Question

A transformer with 1800 turns on the primary and 300 turns on the secondary is used in an electric slot car racing set to reduce the input voltage amplitude of \(170 \mathrm{V}\) from the wall output. The current in the secondary coil is of amplitude \(3.2 \mathrm{A}\). What is the voltage amplitude across the secondary coil and the current amplitude in the primary coil?

Short answer

Answer: The voltage amplitude across the secondary coil is approximately 28.33V, and the current amplitude in the primary coil is approximately 0.53A.

Step-by-step solution

Determine the Voltage-Turns Ratio

To calculate the voltage across the secondary coil, we first need to find the turns ratio between the primary and secondary coils. The turns ratio is the ratio of the number of turns on the primary coil to the number of turns on the secondary coil: $$ Turns \ Ratio = \frac{N_{primary}}{N_{secondary}} $$ With \(N_{primary} = 1800\) turns and \(N_{secondary} = 300\) turns: $$ Turns \ Ratio = \frac{1800}{300} = 6 $$

Calculate the Voltage Amplitude Across the Secondary Coil

Now, using the turns ratio, we can find the voltage amplitude across the secondary coil using the voltage-turns ratio formula: $$ V_{secondary} = \frac{V_{primary}}{Turns \ Ratio} $$ With \(V_{primary} = 170 \mathrm{V}\) and \(Turns \ Ratio = 6\): $$ V_{secondary} = \frac{170 \mathrm{V}}{6} \cong 28.33 \mathrm{V} $$ So, the voltage amplitude across the secondary coil is approximately \(28.33 \mathrm{V}\).

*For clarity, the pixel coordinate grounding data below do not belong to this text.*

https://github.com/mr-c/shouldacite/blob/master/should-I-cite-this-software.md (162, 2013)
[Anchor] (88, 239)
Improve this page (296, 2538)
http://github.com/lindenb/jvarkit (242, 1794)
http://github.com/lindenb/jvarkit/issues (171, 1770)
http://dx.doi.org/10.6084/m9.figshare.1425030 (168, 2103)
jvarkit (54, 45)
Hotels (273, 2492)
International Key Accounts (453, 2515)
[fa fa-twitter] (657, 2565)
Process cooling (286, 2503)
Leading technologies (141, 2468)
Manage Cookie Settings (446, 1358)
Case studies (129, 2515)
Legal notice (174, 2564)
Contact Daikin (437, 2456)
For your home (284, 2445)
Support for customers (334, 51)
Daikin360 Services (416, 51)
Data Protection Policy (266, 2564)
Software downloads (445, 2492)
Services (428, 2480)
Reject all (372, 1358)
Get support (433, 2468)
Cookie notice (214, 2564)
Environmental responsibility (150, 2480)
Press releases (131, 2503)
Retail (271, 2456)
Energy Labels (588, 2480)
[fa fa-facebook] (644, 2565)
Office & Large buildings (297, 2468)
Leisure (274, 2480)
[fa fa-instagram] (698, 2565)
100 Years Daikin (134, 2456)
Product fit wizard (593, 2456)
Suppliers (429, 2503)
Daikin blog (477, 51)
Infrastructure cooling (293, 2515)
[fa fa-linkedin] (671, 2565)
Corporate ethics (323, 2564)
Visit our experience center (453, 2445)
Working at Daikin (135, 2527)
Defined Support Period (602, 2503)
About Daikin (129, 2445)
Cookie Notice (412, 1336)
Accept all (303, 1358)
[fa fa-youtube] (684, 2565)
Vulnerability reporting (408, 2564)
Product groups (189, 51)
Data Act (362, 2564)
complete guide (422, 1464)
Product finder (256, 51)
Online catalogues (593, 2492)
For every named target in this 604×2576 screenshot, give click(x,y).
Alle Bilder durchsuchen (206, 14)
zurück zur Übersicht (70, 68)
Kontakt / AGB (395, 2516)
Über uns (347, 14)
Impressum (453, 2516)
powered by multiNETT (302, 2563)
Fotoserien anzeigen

Calculate the Current-Turns Ratio

Now, let's determine the current-turns ratio, which is the inverse of the turns ratio: $$ Current \ Ratio = \frac{1}{Turns \ Ratio} = \frac{1}{6} $$

Calculate the Current Amplitude in the Primary Coil

We can now use the current-turns ratio to find the current amplitude in the primary coil. The current in the secondary coil is given as \(I_{secondary} = 3.2 \mathrm{A}\). Using the current-turns ratio formula: $$ I_{primary} = Current \ Ratio \times I_{secondary} $$ With \(Current \ Ratio = \frac{1}{6}\) and \(I_{secondary} = 3.2 \mathrm{A}\): $$ I_{primary} = \frac{1}{6} \times 3.2\mathrm{A} \cong 0.53 \mathrm{A} $$ So, the current amplitude in the primary coil is approximately \(0.53 \mathrm{A}\). In conclusion, the voltage amplitude across the secondary coil is approximately \(28.33 \mathrm{V}\), and the current amplitude in the primary coil is approximately \(0.53 \mathrm{A}\).